# Directions for this task:
Where the records below show a line containing "الاحتلال (814, 2151)", start copying; end with the line containing "سياسة التحرير (1184, 23)", and copy it too.

# Material shown:

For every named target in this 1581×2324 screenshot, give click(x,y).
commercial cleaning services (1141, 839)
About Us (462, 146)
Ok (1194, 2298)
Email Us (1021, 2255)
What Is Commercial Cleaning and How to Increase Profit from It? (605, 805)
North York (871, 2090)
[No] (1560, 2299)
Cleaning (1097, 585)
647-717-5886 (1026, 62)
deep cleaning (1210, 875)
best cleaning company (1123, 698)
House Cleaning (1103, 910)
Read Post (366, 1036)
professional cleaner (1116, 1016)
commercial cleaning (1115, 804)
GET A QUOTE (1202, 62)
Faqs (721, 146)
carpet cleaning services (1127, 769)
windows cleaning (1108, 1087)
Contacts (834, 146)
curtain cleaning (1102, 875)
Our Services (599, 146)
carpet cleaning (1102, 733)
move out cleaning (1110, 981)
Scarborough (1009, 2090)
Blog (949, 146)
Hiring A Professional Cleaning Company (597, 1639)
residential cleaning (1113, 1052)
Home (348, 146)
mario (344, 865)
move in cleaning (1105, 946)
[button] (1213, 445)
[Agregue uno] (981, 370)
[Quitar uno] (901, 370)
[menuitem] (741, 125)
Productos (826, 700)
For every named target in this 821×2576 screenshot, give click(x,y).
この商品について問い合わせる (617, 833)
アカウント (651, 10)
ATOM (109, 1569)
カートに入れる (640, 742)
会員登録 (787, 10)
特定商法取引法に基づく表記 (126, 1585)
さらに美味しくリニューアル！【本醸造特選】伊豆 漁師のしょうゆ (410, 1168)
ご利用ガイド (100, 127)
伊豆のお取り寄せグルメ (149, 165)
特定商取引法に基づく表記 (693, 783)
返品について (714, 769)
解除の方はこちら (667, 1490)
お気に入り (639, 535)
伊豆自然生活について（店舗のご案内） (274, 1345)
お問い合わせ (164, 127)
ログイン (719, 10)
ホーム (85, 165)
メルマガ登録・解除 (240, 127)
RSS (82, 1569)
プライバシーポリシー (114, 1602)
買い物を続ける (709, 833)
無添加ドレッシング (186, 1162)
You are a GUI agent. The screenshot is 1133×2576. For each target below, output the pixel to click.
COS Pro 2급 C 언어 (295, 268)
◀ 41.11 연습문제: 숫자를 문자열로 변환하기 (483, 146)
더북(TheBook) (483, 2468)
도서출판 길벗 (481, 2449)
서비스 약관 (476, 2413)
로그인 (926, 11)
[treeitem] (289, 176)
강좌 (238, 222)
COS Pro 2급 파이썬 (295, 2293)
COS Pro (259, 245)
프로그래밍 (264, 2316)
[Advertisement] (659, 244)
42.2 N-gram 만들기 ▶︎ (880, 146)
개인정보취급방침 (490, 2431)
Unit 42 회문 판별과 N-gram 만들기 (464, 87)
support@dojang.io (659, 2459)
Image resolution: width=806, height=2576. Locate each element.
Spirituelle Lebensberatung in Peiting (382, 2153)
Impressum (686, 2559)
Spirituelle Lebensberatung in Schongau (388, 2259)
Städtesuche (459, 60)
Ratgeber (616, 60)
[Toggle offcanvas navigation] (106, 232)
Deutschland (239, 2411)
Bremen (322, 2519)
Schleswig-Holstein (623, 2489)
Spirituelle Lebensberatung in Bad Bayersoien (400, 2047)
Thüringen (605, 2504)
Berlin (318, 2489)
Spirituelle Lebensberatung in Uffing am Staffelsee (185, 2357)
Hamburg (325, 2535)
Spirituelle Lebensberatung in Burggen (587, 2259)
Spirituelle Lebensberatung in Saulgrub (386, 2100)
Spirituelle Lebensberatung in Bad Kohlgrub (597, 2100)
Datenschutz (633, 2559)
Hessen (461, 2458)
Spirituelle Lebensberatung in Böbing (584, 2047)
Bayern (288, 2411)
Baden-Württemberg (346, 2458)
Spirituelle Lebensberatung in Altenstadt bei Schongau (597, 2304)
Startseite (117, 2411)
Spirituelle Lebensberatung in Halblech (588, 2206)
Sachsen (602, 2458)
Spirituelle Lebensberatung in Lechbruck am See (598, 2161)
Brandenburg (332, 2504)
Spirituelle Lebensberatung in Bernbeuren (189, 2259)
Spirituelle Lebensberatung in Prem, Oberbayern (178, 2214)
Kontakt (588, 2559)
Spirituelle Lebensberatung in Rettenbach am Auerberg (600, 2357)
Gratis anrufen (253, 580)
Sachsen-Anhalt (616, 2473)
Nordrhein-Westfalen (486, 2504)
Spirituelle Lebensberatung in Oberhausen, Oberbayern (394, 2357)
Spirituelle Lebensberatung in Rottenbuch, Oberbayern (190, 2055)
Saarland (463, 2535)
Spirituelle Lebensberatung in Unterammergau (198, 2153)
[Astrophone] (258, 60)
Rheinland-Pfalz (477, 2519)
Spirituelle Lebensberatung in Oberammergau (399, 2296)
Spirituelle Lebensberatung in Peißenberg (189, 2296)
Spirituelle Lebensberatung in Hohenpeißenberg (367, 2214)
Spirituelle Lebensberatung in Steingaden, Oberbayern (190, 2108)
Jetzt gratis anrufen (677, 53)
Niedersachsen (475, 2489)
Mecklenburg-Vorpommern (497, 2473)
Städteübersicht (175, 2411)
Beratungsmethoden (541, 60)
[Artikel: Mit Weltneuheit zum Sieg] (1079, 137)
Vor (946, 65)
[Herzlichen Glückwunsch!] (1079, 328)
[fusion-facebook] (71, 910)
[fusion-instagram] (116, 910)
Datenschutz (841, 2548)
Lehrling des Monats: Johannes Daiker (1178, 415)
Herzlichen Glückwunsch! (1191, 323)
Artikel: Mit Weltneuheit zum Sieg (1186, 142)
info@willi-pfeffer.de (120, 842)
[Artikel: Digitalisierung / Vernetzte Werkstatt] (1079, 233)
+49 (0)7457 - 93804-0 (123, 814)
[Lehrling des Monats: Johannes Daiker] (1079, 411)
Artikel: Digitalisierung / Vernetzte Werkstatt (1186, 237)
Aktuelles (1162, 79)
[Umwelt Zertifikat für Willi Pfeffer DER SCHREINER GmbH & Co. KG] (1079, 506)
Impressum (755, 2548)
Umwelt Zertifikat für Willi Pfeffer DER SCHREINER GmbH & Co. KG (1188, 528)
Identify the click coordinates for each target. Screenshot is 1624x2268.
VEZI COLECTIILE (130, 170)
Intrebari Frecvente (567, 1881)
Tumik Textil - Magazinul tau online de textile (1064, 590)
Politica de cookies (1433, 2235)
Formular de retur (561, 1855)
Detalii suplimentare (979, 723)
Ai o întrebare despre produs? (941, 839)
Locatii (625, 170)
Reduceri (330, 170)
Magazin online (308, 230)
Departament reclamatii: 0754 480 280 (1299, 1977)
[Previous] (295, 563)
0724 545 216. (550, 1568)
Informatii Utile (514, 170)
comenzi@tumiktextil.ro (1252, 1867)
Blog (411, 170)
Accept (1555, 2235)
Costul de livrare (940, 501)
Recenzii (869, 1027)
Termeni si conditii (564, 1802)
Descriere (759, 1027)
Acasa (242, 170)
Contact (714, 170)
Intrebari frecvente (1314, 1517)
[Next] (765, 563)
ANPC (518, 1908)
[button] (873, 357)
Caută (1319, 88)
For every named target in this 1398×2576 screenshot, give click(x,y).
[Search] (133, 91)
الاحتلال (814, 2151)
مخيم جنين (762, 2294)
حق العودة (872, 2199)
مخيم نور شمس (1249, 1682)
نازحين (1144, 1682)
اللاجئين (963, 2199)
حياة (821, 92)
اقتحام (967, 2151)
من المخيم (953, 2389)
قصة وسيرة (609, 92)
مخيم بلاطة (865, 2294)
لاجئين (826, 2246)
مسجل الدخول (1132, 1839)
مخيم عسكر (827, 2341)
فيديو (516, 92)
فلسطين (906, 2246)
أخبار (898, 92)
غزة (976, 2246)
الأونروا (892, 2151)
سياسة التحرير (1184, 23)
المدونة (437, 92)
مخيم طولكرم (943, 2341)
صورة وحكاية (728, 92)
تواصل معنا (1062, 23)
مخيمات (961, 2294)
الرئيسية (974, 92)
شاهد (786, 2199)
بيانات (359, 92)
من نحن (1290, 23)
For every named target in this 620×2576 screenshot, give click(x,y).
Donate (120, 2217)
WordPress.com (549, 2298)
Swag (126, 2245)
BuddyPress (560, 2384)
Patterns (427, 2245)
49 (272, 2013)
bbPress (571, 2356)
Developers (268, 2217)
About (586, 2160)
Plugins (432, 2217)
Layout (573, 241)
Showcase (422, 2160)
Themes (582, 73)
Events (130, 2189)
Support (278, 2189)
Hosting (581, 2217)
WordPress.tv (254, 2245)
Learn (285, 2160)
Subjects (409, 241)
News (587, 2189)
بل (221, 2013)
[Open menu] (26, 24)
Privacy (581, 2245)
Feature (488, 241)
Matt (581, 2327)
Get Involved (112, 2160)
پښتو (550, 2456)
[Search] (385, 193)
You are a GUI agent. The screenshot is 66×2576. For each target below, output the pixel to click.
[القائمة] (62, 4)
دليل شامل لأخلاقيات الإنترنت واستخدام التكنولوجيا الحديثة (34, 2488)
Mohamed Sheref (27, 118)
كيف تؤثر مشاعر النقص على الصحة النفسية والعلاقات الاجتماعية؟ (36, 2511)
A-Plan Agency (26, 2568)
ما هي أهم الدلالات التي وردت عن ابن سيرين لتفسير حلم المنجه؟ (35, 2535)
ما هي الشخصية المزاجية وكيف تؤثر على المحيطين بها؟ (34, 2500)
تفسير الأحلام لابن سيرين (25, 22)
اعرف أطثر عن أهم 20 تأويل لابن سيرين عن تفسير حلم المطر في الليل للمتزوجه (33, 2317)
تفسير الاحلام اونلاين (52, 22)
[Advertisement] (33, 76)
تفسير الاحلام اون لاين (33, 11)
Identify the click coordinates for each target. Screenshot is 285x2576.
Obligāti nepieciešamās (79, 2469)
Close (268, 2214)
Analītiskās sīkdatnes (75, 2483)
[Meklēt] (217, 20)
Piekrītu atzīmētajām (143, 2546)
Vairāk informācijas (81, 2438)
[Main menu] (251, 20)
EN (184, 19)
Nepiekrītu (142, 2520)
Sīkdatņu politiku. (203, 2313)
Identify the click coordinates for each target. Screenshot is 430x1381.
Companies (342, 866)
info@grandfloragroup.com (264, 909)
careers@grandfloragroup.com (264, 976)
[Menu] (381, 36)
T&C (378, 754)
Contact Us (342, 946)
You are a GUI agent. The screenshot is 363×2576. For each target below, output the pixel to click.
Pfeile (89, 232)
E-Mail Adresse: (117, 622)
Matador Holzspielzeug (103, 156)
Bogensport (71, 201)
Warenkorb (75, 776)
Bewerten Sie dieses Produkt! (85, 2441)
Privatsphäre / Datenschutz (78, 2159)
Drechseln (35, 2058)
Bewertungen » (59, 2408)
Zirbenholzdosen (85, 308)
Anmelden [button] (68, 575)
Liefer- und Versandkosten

# Task answer:
الاحتلال (814, 2151)
مخيم جنين (762, 2294)
حق العودة (872, 2199)
مخيم نور شمس (1249, 1682)
نازحين (1144, 1682)
اللاجئين (963, 2199)
حياة (821, 92)
اقتحام (967, 2151)
من المخيم (953, 2389)
قصة وسيرة (609, 92)
مخيم بلاطة (865, 2294)
لاجئين (826, 2246)
مسجل الدخول (1132, 1839)
مخيم عسكر (827, 2341)
فيديو (516, 92)
فلسطين (906, 2246)
أخبار (898, 92)
غزة (976, 2246)
الأونروا (892, 2151)
سياسة التحرير (1184, 23)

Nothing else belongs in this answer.